As empadinhas ou malguinhas de carne
são uma merenda tipicamente vileira, agora mais de fabrico de café/pastelaria do que caseiro. Fazem-se por todo Trás-os-Montes e Alto Douro, à base de miudezas e/ou carnes desfiadas de aves, ou de carne de vaca, como no caso dos históricos covilhetes de Vila Real que a emblemática Pastelaria Gomes oferece diariamente a vila-realenses e forasteiros, desde 1925 — antigamente ligados às vendedeiras de rua nas festas de Santo António, do Senhor do Calvário e da Senhora da Almodena — e que devem o seu nome à pequena forma de barro preto de Bisalhães em que iam ao forno. Aqui, o azeite tinha que estar sempre presente, seja no refogado, cozedura do recheio, untadura da pedra da mesa de trabalho ou na lubrificação da faca de corte das massas. Como também naquelas meias-luas de camadas de massa folhada muito finas, recheadas com carne de vitela – os pastéis de Chaves – que a Dona Tereza Feliz Barreira, aí pelo ano de 1862, trouxe para a mesa dos flavienses para acompanharem o café matinal … e nos fradescos pastéis de entrudo de Vinhais com um enchimento de carne e aparas de vitela, presunto gordo, chouriça nova e ovos cozidos, tudo picado e temperado de sal e pimenta a gosto, que se confeccionavam no sábado magro para serem consumidas à terça-feira gorda, antes da entrada nos rigores da Quaresma (…).
À semelhança das alheiras “daqui, dali e dacolá”
(e demais enchouriçados), o folar transmontano ou bôla de carne transmontana tem artes e engenhos, graças e formas, conforme a folareira, a terra, as posses e os dotes caseiros.

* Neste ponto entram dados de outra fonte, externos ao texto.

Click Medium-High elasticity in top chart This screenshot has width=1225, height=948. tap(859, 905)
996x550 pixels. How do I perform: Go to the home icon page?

No entanto, pode dizer-se, pelo que todas estas manifestações têm em comum, que o nosso folar é “um pão de farinha triga, outrora saída dos grãos do trigo barbela, amassada com um caldo de carnes muito apurado, azeite e manteiga para acomodar melhor a massa; recheado de rodelas delgadinhas de salpicão e linguiça, presunto velho bem curado, toucinho para pingar de onde a onde a massa, carnes de galinha, a miúdo de coelho, peru e vitela – tudo refogado em azeite, bastante azeite, desossado e desfiado em pequenos pedaços; em formas rectangulares, quadradas, redondas ou ovais, com sete a oito centímetros de altura; muito olhudo, leve, envernizado com gema de ovo e de tamanho grande, porque, se forem pequenos chamar-se-ão de folaricos ou merendeiras”. É comedoria de faca e garfo!